How would you explain dancing helps with a person’s overall well-being?
As an individual, I don’t like exercise. I love what I do — dancing, floor work and sometimes very lightweight, maybe 1-2 kg — that’s enough for the leg/hand strength. If you’ve seen a dancer’s body, it’s never stiff, it’s agile and flexible. Dancing lifts your mind and soul.
Of late, Indian television has been populated by dance reality shows. What do you think of the representation of dance forms on these shows?
I think it’s a great platform for people from all over India; fabulous talents come out.
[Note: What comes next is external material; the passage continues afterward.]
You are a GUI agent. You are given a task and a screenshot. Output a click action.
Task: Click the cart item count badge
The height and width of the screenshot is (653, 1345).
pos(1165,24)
The only downside I see is they only show hip hop and nothing classical (Indian and Western). I’ve never seen folk or ballet. Dance is not just hip hop, gymnastics and flips. I believe there should be more dance and less drama in these shows.
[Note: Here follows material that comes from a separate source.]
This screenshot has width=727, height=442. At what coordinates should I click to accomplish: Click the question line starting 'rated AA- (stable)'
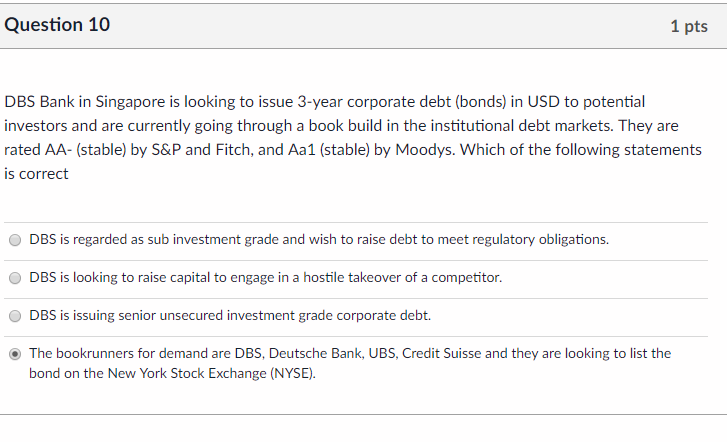(x=353, y=150)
Besides dancing, what are some other activities which keep you busy?
I don’t have many activities besides dance and teaching and working on my career. I do a lot of introspection, reading/listening to spiritual content, I love watching movies and love animals. And of course, I love food!
You have worked with so many actors in Bollywood. Who has been the easiest to choreograph?
Madhuri [Dixit Nene], Shilpa Shetty, Aishwarya [Rai Bachchan], Priyanka [Chopra Jonas], Shahid [Kapoor] and Hrithik [Roshan], Sushant [Singh Rajput], Ishaan Khattar, Varun [Dhawan]. A lot of these have been my students and, therefore, were easy to choreograph and I love them. I love others as well — Ranveer [Singh], Deepika [Padukone]. Deepika is a really good dancer. Alia [Bhatt] picks up everything. Nora [Fatehi] is a lovely, gifted dancer. All said, my favorite would be Helen ji — an epitome of class in those days. I have not seen that grace till today.
Which dance icon — in India or abroad — do you look up to and admire?
I’m crazy about Bob Fosse, Gene Kelly, Ginger Rogers, Fred Astaire, Jerome Robbins. Cyd Charisse, one of the finest dancers I’ve ever seen abroad, is unbelievable. Misty Copeland and Debbie Allen are some of the finest dancers I’ve seen. In India, I love Ganesh Acharya, Saroj Khan (there is no one like her in expressions). Farah Khan, Vaibhavi– they are great choreographers. I love Prabhu Deva, more as a dancer than a choreographer.